The Eco Holdings Supervisory Board coordinates the strategic development of Eco Holdings and its controlled affiliates. In certain instances, the Eco Holdings Supervisory Board issues recommendations regarding strategic business decisions related to Eco Holdings and its controlled affiliates. Current information regarding the identity and background of the members of the Eco Holdings Supervisory Board is set forth in Annex A hereto, which is incorporated by reference in response to this Item 2.
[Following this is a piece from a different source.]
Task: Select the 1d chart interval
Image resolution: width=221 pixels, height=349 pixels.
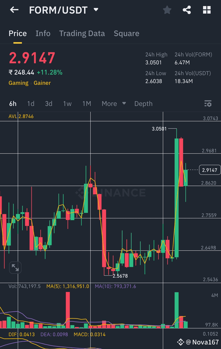Action: point(31,104)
During the past five years, none of the Reporting Persons and, to the best of the Reporting Persons knowledge, no other person identified in response to this Item 2 has been (a) convicted in a criminal proceeding or (b) a party to any civil proceeding of a judicial or administrative body of competent jurisdiction as a result of which it or he or she is subject to a judgment, decree, or final order enjoining future violations of, or prohibiting or mandating activities subject to, federal or state securities laws, or finding any violation with respect to such laws.
Item 3. |
Source and Amount of Funds or Other Consideration |
Item 3 is hereby supplementally amended as follows:
On August 19, 2004, Eco Holdings transferred 100% of its interests in Eco Telecom to Alfa Telecom pursuant to a sale and purchase agreement between, among other parties, Eco Holdings and Alfa Telecom. The purchase price for such interests was $1,430,000,000, comprised of forgiveness of a loan from Alfa Telecom to Eco Holdings in the amount of $441,600,000, and a payment in the amount of $988,400,000. Pursuant to a subscription agreement between Alfa Telecom and the shareholders of Eco Holdings, including CTF Holdings, Alfa Telecom issued to such shareholders shares in Alfa Telecom in return for capital contributions by such shareholders to Alfa Telecom in the aggregate amount of $988,400,000, which amount such shareholders received from Eco Holdings by way of a dividend.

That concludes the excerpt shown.